> **TASK TO COMPLETE**:
Convert the lines from the start of the records through the line containing "click(345, 242)", inclusive, into a Markdown table with the columns Nr and Line. Leave out blank lines and pictures.

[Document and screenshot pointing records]
-*-

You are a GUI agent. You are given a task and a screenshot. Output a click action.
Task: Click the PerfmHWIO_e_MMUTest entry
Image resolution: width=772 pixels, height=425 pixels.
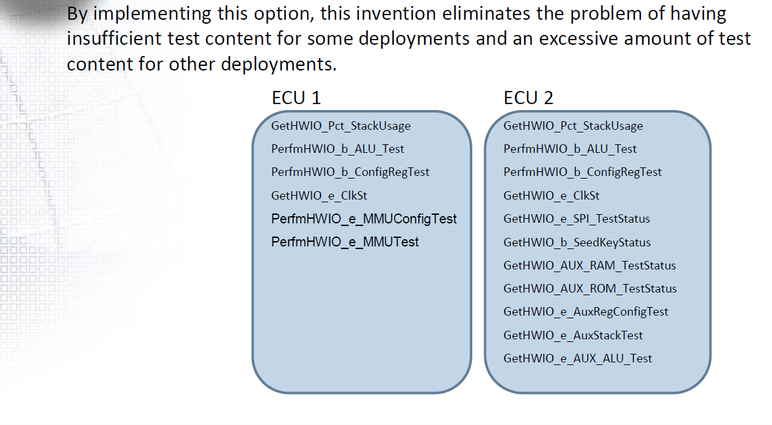click(345, 242)
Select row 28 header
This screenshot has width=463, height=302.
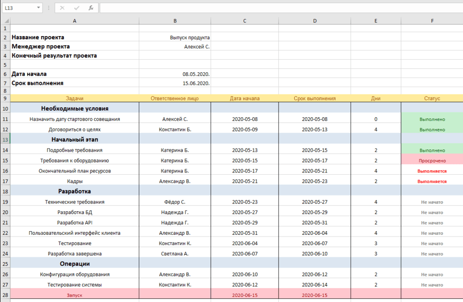pyautogui.click(x=5, y=294)
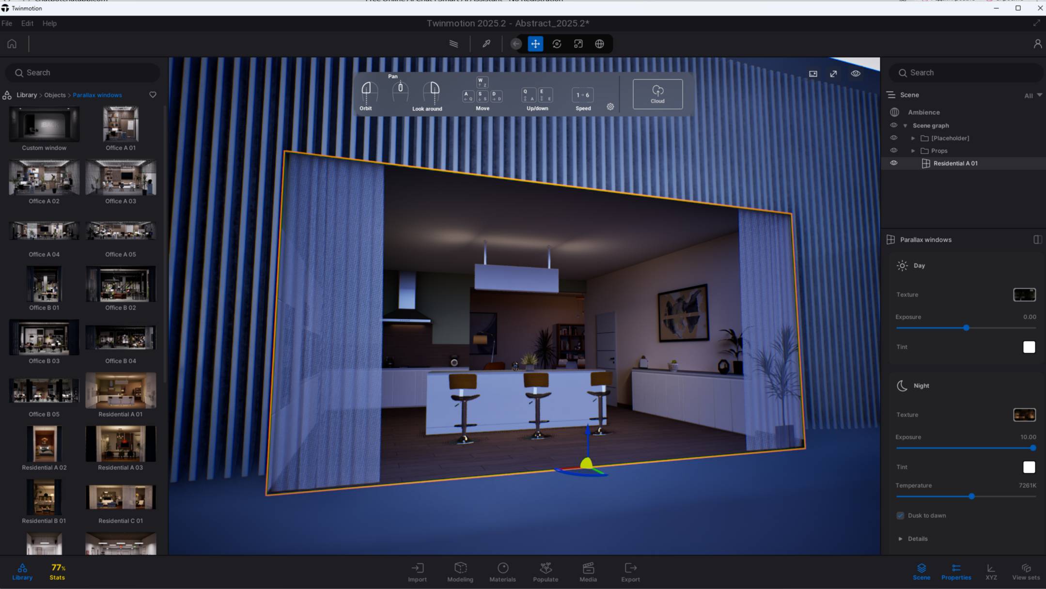Select the Residential A 03 thumbnail
Image resolution: width=1046 pixels, height=589 pixels.
121,444
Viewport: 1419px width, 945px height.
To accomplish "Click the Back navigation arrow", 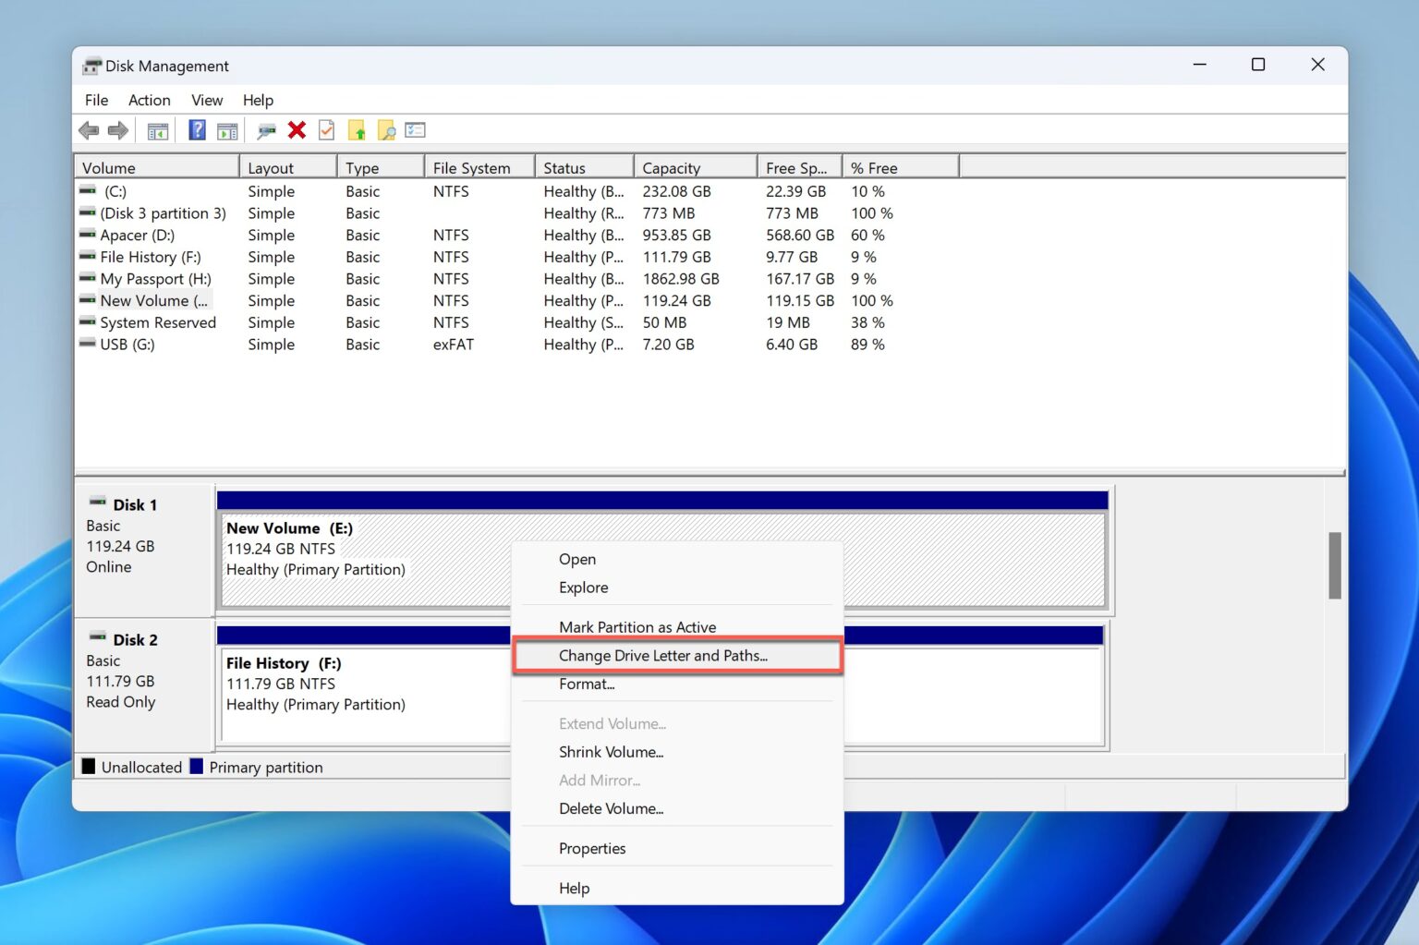I will coord(89,129).
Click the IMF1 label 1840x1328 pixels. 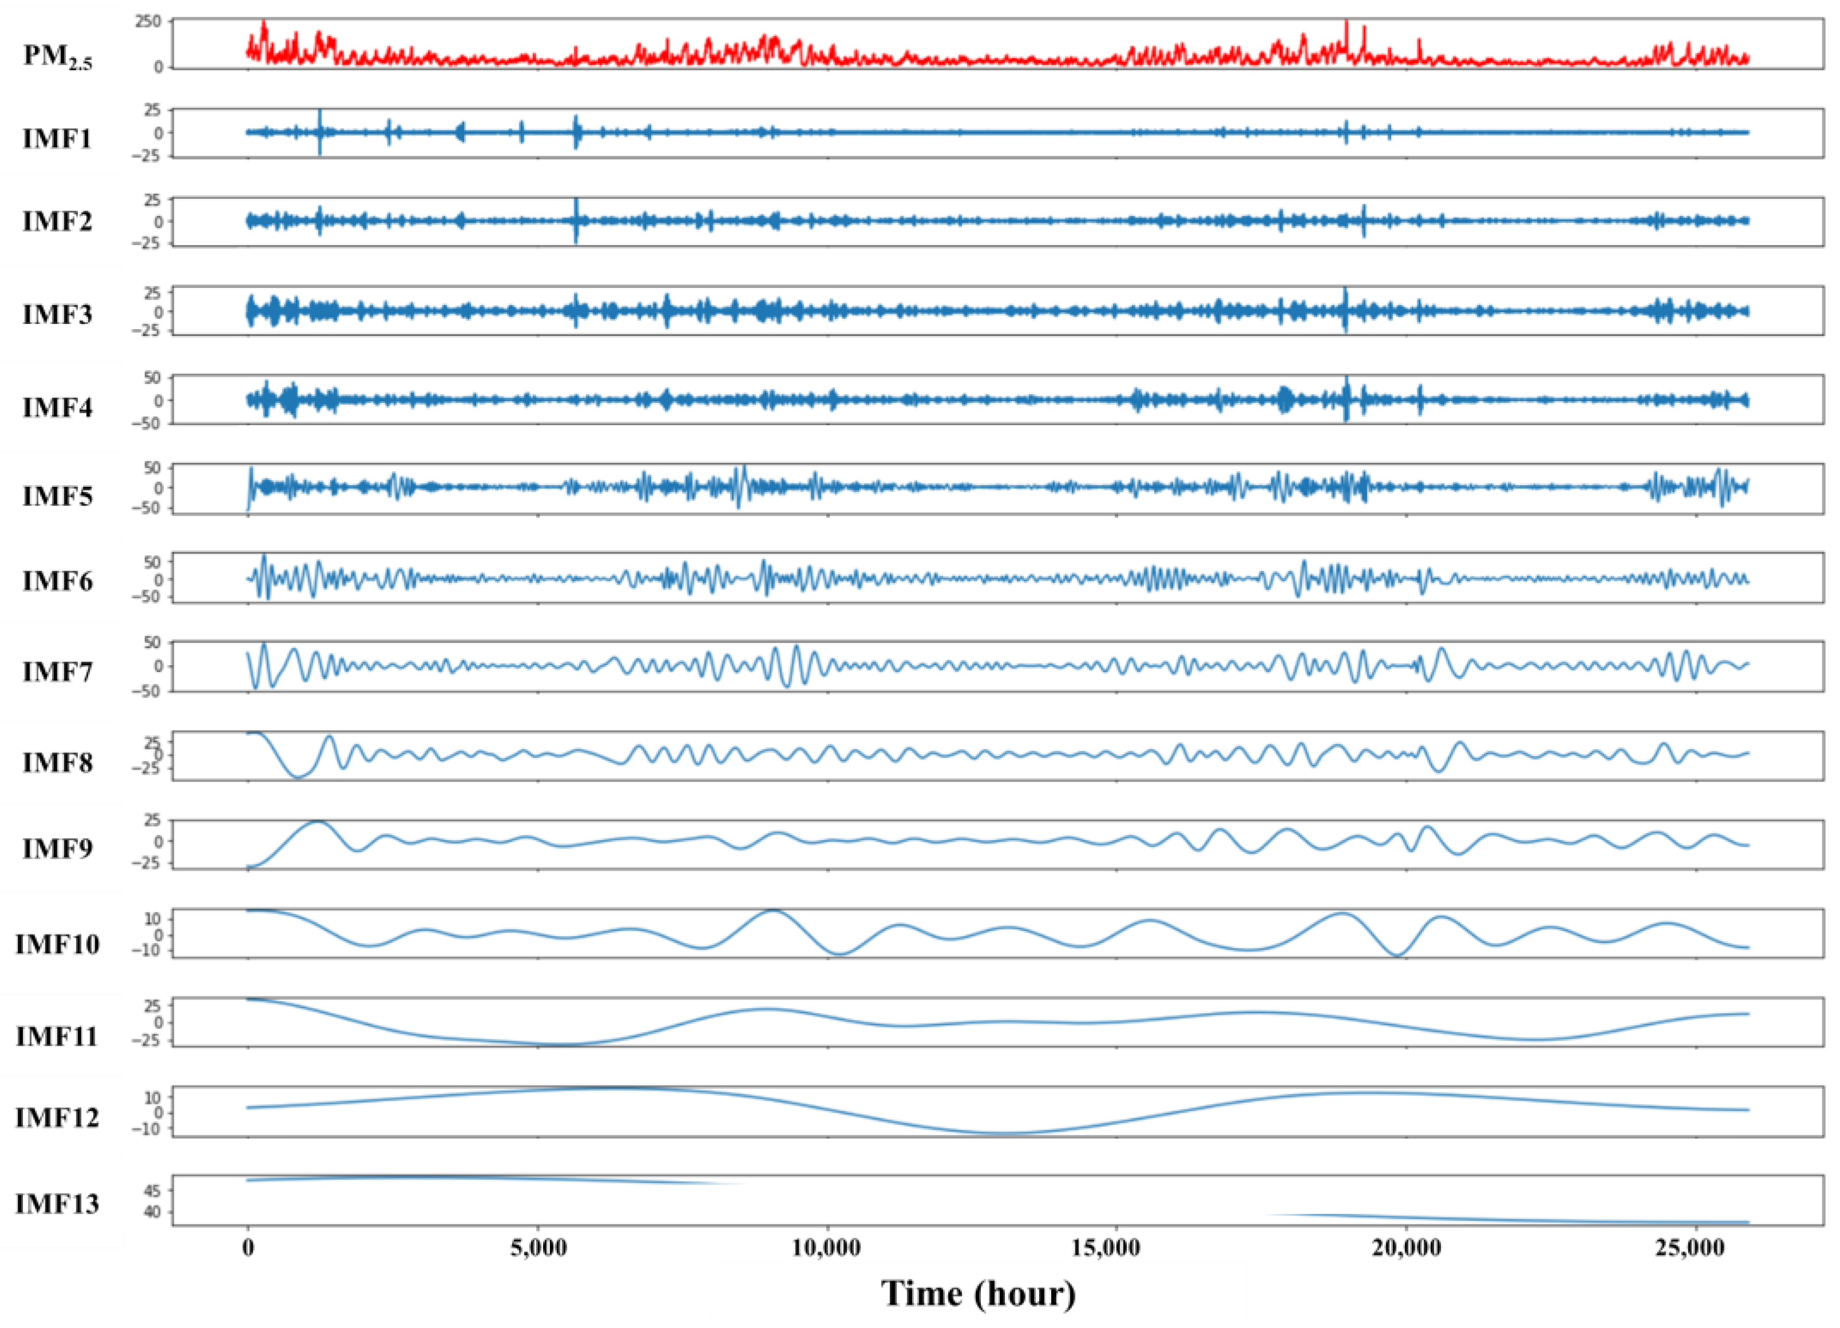(x=57, y=138)

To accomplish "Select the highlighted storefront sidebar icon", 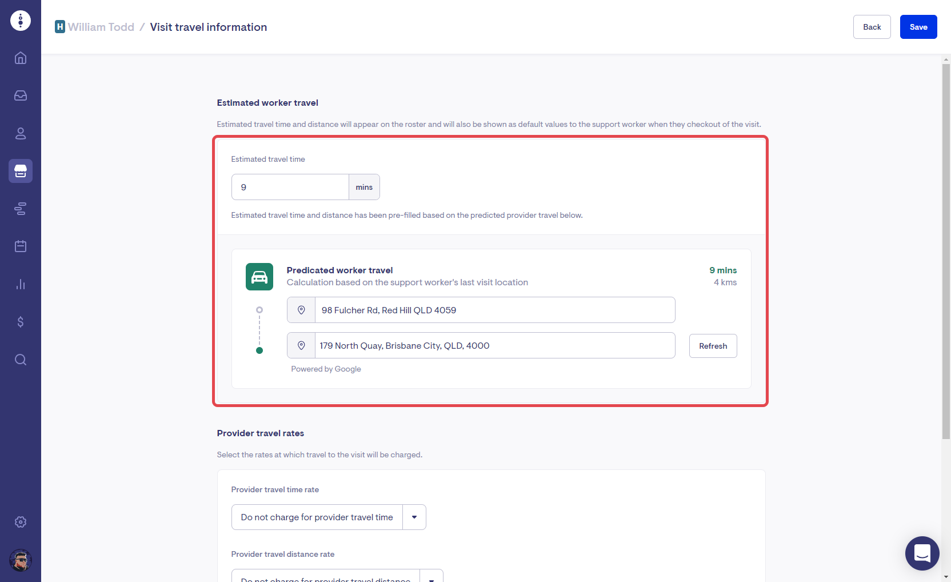I will [21, 171].
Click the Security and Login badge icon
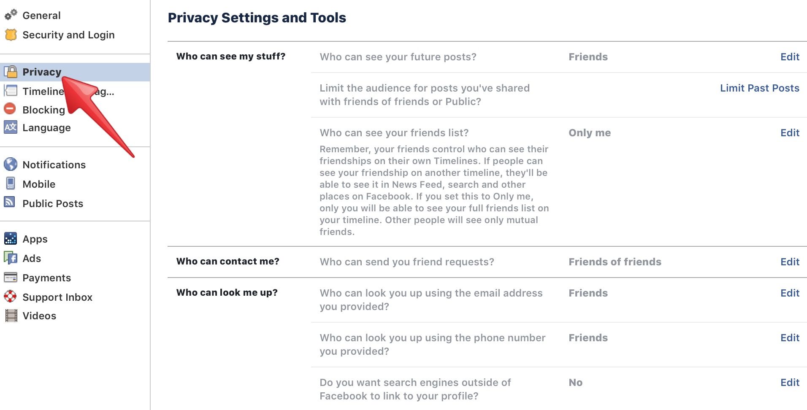 tap(11, 35)
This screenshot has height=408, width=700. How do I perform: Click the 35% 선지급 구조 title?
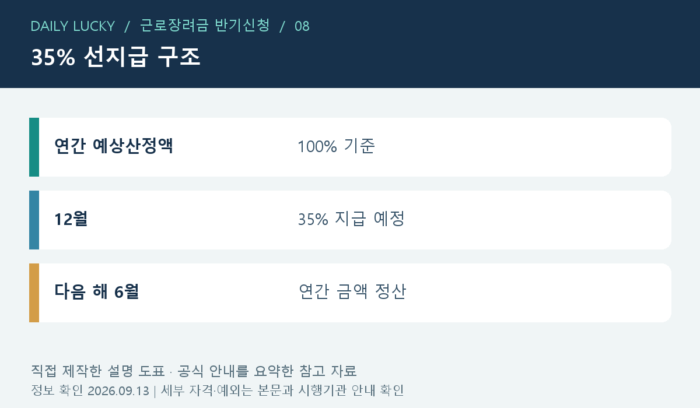click(x=116, y=57)
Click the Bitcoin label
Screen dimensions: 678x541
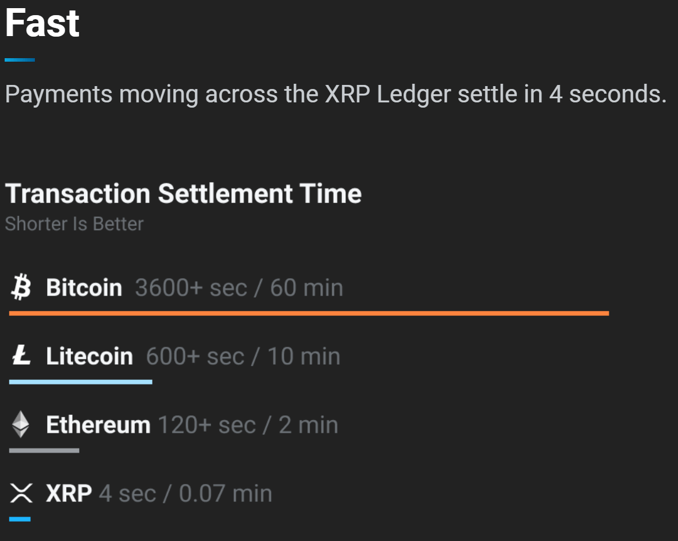pos(84,287)
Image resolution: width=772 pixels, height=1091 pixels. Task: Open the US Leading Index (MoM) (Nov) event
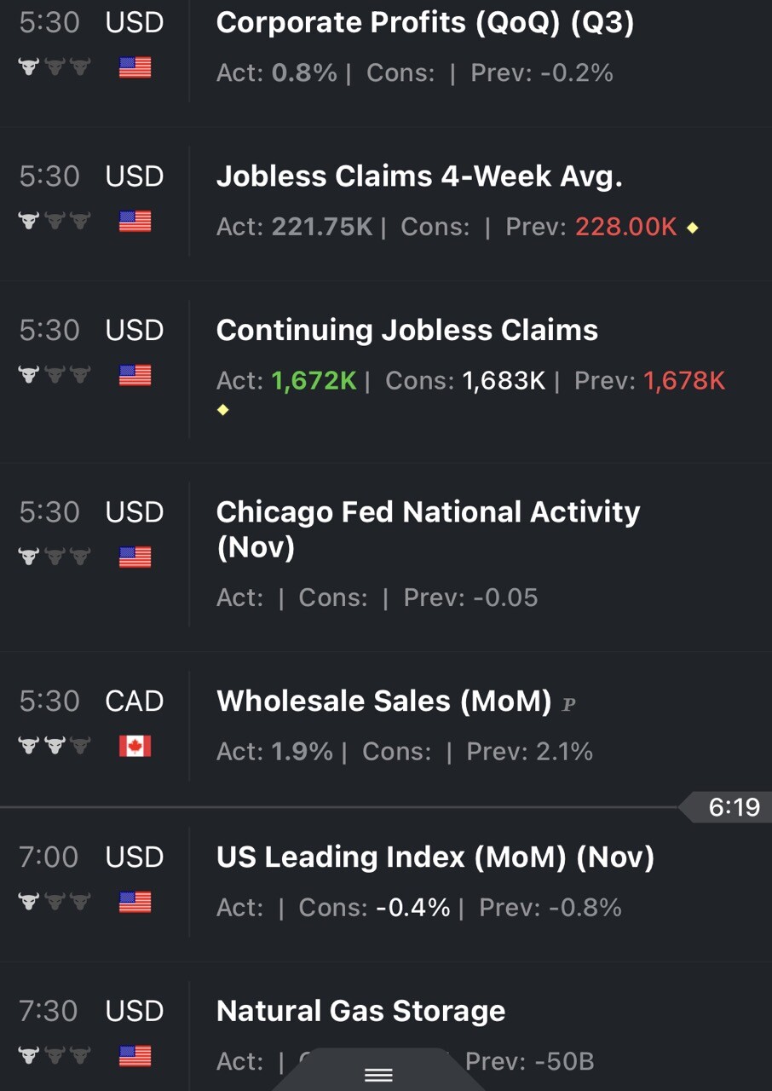click(x=435, y=857)
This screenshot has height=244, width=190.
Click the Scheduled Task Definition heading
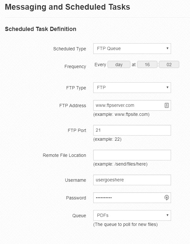tap(41, 29)
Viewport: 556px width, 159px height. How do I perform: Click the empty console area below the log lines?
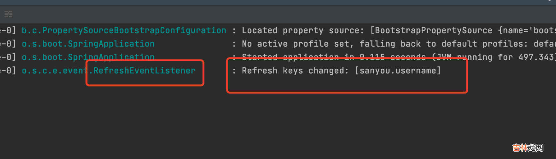click(x=256, y=125)
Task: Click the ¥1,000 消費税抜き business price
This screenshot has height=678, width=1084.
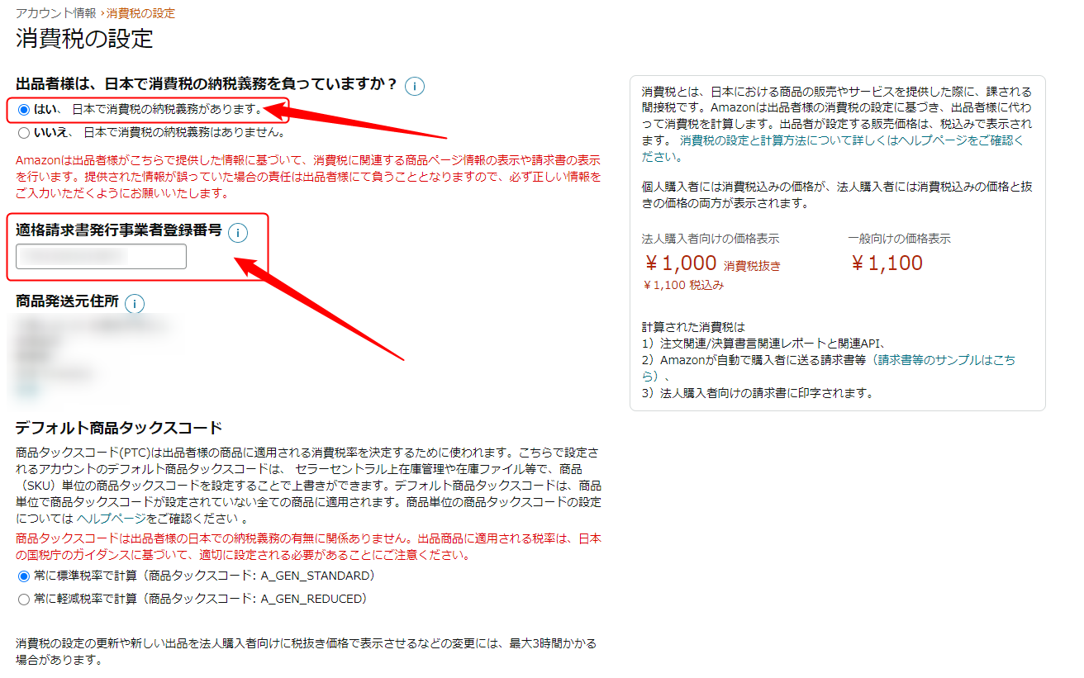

-*-

> **CORRECT OUTPUT**:
| Nr | Line |
|---|---|
| 1 | You are a GUI agent. You are given a task and a screenshot. Output a click action. |
| 2 | Task: Click the PerfmHWIO_e_MMUTest entry |
| 3 | Image resolution: width=772 pixels, height=425 pixels. |
| 4 | click(345, 242) |